As long as your feelings are fleeting, there’s no cause for alarm. But if you’re withdrawing from others or letting the emotions control you for extended periods of time, then reach out for help. Menopause apps allow you to interact with women who are also having similar experiences. You can share your feelings from a distance, compare notes, and get answers directly from your peers without fear of being judged. Some apps even include a symptom tracker, which can make discussing your symptoms with your doctor more effective.
Sadness Is Natural, But Major Depression Is Not
If you’ve been told that it’s “normal” to feel depressed when you enter perimenopause, it’s not. Feeling blue on occasion happens to everyone, but major depression is a serious condition that often surfaces before perimenopause and worsens as menopause occurs. According to Dr. Jennifer Payne of Johns Hopkins Medicine, “When women go through sudden hormonal changes like those that come with perimenopause, puberty, postpartum and even their monthly cycle, they’re at a higher risk for depression.” Add in hot flashes, night sweats, and insomnia, and you’re “up to 10 times more likely to become depressed.” Here are some common warning signs:
- Repeatedly feeling irritable, sad, or hopeless;
- Having suicidal thoughts;
- Overeating or lacking an appetite;
- Lacking interest in favorite activities;
- Feeling unable to retain information or make decisions;
- Experiencing heavy fatigue or feeling unmotivated; and
- Oversleeping or struggling with insomnia.

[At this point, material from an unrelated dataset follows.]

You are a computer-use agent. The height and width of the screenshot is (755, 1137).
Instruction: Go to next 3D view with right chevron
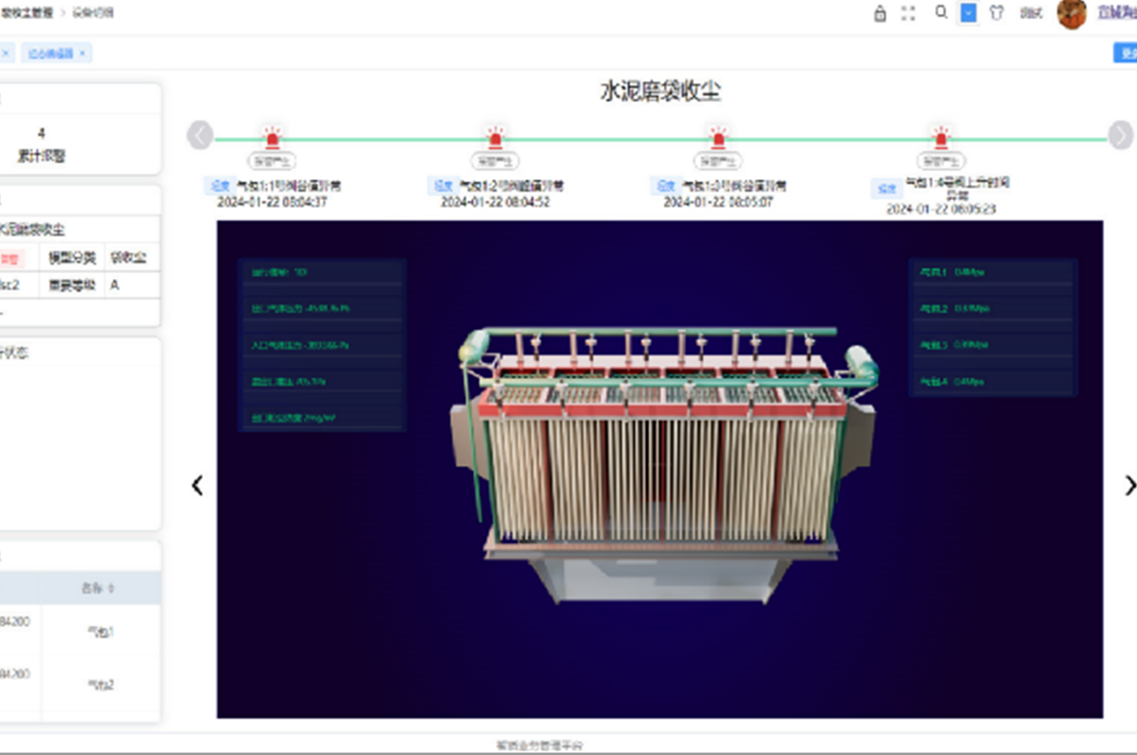click(x=1129, y=485)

Instead of dismissing your depression by saying that you’re just being overly emotional, talk with your family, friends, or even a therapist. There’s no need to “go it alone” when so many people are willing to give you the emotional support you need every step of the way.
Ultimately, there are no right or wrong feelings when coping with this emotional stage in life, but some feelings should be addressed by a professional if they prevent you from doing the things you love.